The Financial Services Authoritys review of 34 banks and investment banks exposures to the telecommunications sector suggests that, to date, most firms are managing the current risks presented by this sector prudently and have implemented appropriate risk management policies. In the FSAs review, the major UK commercial lenders average current exposure and commitments to the telecoms industry was around 40% of group capital and ranged up to around 5% of group assets. The telecoms industry in the UK is sizeable and most telecoms debt held by UK institutions is investment grade.
Michael Foot, Managing Director of the FSA, said:
Given the importance of the telecoms industry and its massive investment programme, sizeable bank exposures to it are not surprising. However, firms need to have high calibre risk management systems in place and need to be acutely aware of the risk of building up concentrations of exposure to the industry, which they might not be able to trade down as quickly as they once hoped. In an industry where financing demands are high and exposures can be rattled up very rapidly, firms should remain particularly alert to any deterioration of conditions. The FSA will continue to monitor this area as part of its ongoing regulation, as well as continuing to liaise with other regulators internationally on this issue.

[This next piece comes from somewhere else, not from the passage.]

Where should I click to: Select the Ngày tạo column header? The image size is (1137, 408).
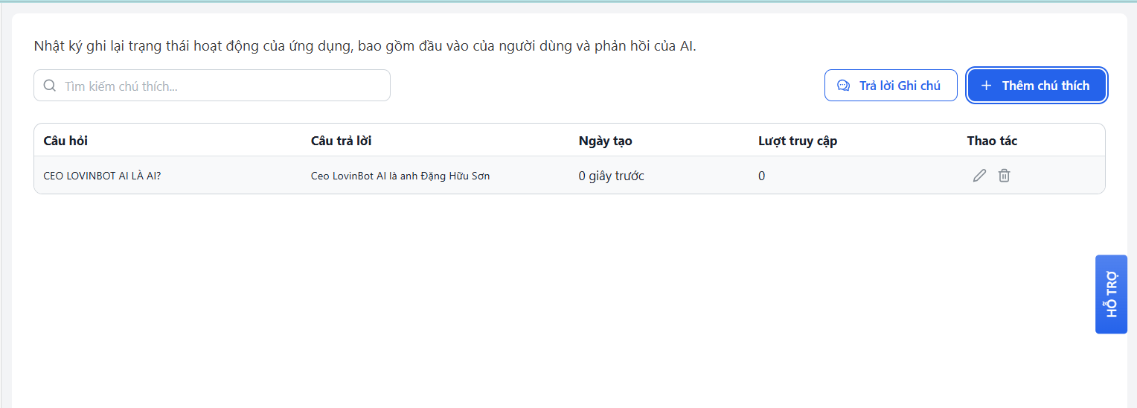pyautogui.click(x=605, y=141)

The FSA is writing to Chief Executives of banks with relevant exposures setting out some of the key messages from the review, and reminding them of risk management sound practice. This includes:
- having a pro-active system for monitoring developments within the telecoms industry. Lenders need to keep abreast of the opportunities and threats posed by new and emerging technology and ensure that material changes in the risk profile of counterparties, or of the market as a whole, are reflected in strategy, limits and pricing.
- having policies to ensure that lending is appropriately diversified, given the lenders target market and overall credit strategy. The policies should take account of any possible correlation among credits in the industry or connected industries.
The FSAs ongoing regulation of banks and investment banks will monitor the extent to which their risk management procedures reflect sound practice
Notes for editors
- The FSA began this review in summer 2000 and 34 firms provided data as part of the review. The review reflected the FSAs pro-active approach to supervision, and was designed to identify any potential problems in this area. Exposure to this sector has increased rapidly during this year, in part because of the auction of the third generation mobile telephone licences in the UK in April 2000.
- The types of issues covered by the FSAs review included size of exposures, credit quality and risk management approaches, including the role of the Board of Directors, the use of limit monitoring, the degree of diversification of lending, and the quality of supporting systems.
- The FSA regulates the financial services industry and has four objectives under the Financial Services and Markets Act 2000: maintaining market confidence; promoting public understanding of the financial system; the protection of consumers; and fighting financial crime.
- The FSA aims to maintain efficient, orderly and clean financial markets and help retail consumers achieve a fair deal.